There could be multiple root cause to this issue, like faulty networking, but in the case just recovered from, the problem originated from corruption on an cloud volume.
As I said, I recovered my data from a similar situation. Here are the steps I took.
1- Diagnose the issue
I had the following exception
org.apache.kafka.streams.errors.StreamsException: org.apache.kafka.common.KafkaException: Received exception when fetching the next record from my-topic-0. If needed, please seek past the record to continue consumption.
at org.apache.kafka.streams.processor.internals.StreamThread.runLoop(StreamThread.java:642)
at org.apache.kafka.streams.processor.internals.StreamThread.run(StreamThread.java:576)
Caused by: org.apache.kafka.common.KafkaException: Received exception when fetching the next record from my-topic-0. If needed, please seek past the record to continue consumption.
at org.apache.kafka.clients.consumer.internals.Fetcher$CompletedFetch.fetchRecords(Fetcher.java:1652)
at org.apache.kafka.clients.consumer.internals.Fetcher$CompletedFetch.access$1900(Fetcher.java:1507)
at org.apache.kafka.clients.consumer.internals.Fetcher.fetchRecords(Fetcher.java:733)
at org.apache.kafka.clients.consumer.internals.Fetcher.fetchedRecords(Fetcher.java:684)
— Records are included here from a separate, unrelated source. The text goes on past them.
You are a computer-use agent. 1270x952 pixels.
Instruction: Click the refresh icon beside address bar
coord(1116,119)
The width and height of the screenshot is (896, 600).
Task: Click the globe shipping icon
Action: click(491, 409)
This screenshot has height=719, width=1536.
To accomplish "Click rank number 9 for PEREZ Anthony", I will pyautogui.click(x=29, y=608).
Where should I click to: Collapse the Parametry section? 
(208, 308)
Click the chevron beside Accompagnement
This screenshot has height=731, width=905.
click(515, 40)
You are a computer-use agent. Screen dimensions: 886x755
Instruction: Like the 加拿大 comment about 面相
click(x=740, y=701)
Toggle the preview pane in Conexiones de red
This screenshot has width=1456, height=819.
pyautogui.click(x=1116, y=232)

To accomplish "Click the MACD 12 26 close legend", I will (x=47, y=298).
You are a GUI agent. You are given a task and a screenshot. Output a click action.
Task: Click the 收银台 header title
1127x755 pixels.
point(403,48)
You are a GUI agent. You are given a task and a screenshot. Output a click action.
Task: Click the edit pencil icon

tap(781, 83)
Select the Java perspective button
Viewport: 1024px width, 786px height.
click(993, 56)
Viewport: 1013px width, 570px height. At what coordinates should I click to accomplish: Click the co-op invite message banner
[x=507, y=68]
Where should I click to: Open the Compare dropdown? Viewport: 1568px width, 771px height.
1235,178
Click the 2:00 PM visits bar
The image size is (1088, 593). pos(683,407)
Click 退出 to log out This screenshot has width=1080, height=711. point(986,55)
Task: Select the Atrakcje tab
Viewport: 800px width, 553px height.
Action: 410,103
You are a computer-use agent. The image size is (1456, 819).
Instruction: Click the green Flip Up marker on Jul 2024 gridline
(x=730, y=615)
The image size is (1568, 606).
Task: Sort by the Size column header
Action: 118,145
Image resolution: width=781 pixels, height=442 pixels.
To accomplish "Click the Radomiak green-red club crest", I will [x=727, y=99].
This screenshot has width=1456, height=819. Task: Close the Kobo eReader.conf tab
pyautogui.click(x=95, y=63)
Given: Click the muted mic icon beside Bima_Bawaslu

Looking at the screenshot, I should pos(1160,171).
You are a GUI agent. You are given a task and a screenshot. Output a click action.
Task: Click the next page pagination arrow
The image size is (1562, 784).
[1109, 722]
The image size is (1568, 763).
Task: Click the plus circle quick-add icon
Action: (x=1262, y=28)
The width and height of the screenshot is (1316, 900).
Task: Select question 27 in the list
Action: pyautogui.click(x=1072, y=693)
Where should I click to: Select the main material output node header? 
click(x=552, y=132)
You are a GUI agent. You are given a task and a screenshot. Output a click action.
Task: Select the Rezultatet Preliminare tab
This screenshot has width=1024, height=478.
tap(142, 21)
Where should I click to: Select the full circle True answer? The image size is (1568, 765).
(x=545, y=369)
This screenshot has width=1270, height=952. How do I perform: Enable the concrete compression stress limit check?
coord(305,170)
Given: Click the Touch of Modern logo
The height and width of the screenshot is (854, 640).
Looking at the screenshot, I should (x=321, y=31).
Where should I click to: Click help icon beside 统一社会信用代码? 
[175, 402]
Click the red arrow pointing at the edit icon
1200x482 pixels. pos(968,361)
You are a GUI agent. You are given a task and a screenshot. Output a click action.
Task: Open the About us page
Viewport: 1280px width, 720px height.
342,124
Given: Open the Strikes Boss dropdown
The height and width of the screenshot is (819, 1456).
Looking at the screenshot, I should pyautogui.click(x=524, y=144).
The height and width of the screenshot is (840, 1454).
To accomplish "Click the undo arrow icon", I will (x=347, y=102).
at org.apache.kafka.clients.consumer.KafkaConsumer.pollForFetches(KafkaConsumer.java:1277)
at org.apache.kafka.clients.consumer.KafkaConsumer.poll(KafkaConsumer.java:1238)
at org.apache.kafka.clients.consumer.KafkaConsumer.poll(KafkaConsumer.java:1211)
at org.apache.kafka.streams.processor.internals.StreamThread.pollRequests(StreamThread.java:980)
at org.apache.kafka.streams.processor.internals.StreamThread.pollPhase(StreamThread.java:933)
at org.apache.kafka.streams.processor.internals.StreamThread.runOnce(StreamThread.java:751)
at org.apache.kafka.streams.processor.internals.StreamThread.runLoop(StreamThread.java:604)
... 1 common frames omitted
Caused by: org.apache.kafka.common.KafkaException: Record batch for partition my-topic-0 at offset 40382641 is invalid, cause: Record is corrupt (stored crc = 3003617146, computed crc = 1717784004)
at org.apache.kafka.clients.consumer.internals.Fetcher$CompletedFetch.maybeEnsureValid(Fetcher.java:1565)
at org.apache.kafka.clients.consumer.internals.Fetcher$CompletedFetch.nextFetchedRecord(Fetcher.java:1609)
at org.apache.kafka.clients.consumer.internals.Fetcher$CompletedFetch.fetchRecords(Fetcher.java:1666)
... 11 common frames omitted
You can see that the offset 40382641
is apparently corrupted.
Using kafka-topics
, you can see which broker has each partition of your topic. In my case, partition 0 which has the corrupted record is located on broker 105 and 102, 105 being the partition leader (from which data is consumed by consumers).
$ kafka-topics --bootstrap-server localhost:9092 --topic "my-topic" --describe
Topic: my-topic TopicId: somethingsomething PartitionCount: 3 ReplicationFactor: 2 Configs: cleanup.policy=compact,message.format.version=3.0-IV1,max.compaction.lag.ms=9223372036854775807
Topic: my-topic Partition: 0 Leader: 105 Replicas: 105,102 Isr: 102,105
Topic: my-topic Partition: 1 Leader: 104 Replicas: 104,107 Isr: 104,107
Topic: my-topic Partition: 2 Leader: 104 Replicas: 104,105 Isr: 104,105
Using kafka-log-dirs
, you can locate where each partitions are actually located on disk.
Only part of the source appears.